The nine weeks in Vietnam had their moments of amazing highs and lows. And in between the calm (i.e., strolls along My Khe beach) and the chaos (i.e., end-of-October madness with finishing group projects), the mundane and routine of waking up at 6 am, putting on an ao dai¸ riding a motorbike to the schools, and going to Bac My An market and Lotte Mart for groceries seem to be the ones I am missing the most. Earlier in August, I was chatting with someone who I consider a mentor and we talked about how traveling can be a transformative experience. Did my TAB experience in Vietnam change my life? No. I quickly fell back into my routines and habits shortly after arriving back in Calgary—though a bit of a challenge with the jetlag! I am still either taking my sweet time or rushing, I am still driving my car to school, and I am still missing breakfast.

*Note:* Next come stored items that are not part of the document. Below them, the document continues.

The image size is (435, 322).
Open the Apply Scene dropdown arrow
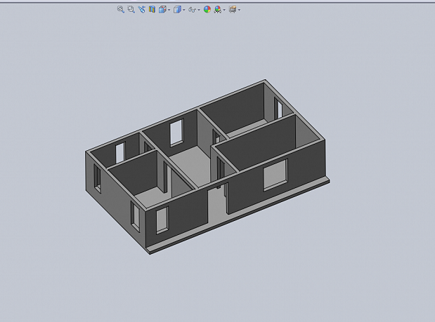(224, 11)
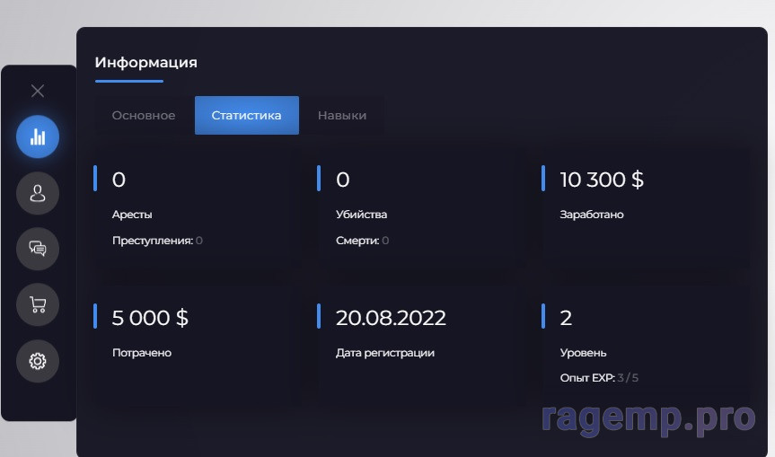Image resolution: width=775 pixels, height=457 pixels.
Task: Click the Аресты label
Action: (x=132, y=215)
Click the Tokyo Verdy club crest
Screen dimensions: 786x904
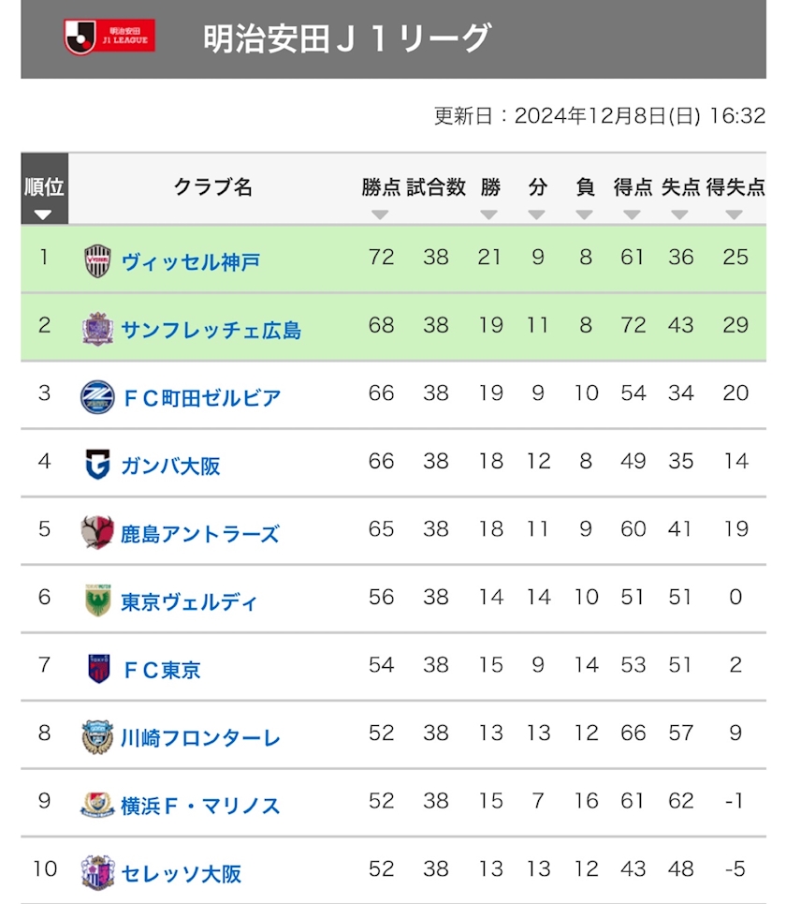pos(97,600)
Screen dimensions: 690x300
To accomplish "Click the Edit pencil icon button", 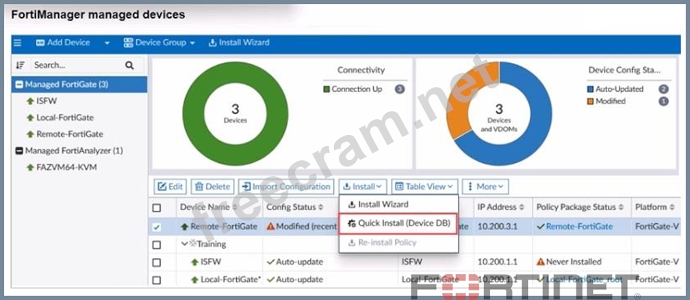I will pos(162,186).
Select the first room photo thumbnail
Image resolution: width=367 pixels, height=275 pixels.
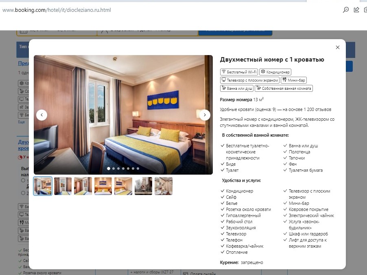(43, 186)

It wasn’t life-changing in that I am still the same person that I was before my departure in August. But what TAB did was it gave me a change of perspective. I am a little more aware, a little more grateful, a little more present, and lot bit more open to embracing uncertainties.
As I read my letter-to-me I wrote during our last pre-departure workshop, I couldn’t help but feel a sense of accomplishment because I really did what I hoped I would do. For instance, I wrote, “Moments, both the extraordinary (going on trips, presenting at the university, interacting with students and staff) and the mundane (going to the market, eating at a restaurant, walking by the beach) have taught you valuable things you’ll bring back to Canada. I’m sure Vietnam was full of surprises. It must have been exciting, scary, wonderful, and so beautiful!” I did go on weekend trips (Saigon, Dalat, Hoi an, & Hue); I did presentations at the university and at the schools; I religiously went to markets; certainly ate local foods; and unwound at the beach! Vietnam was definitely full of surprises, it was everything I hoped and said it must have been and more!
Settling in the Grade 5 classroom I am placed for Field Experience III has also been a smooth transition post-TAB. The two months of teaching elementary and high school students in Vietnam has made it easier to get into the swing of things such as in lesson planning and establishing a teacher presence in the classroom. I know that I will always refer to my TAB adventures because they would only enhance my future teaching experiences from here on in.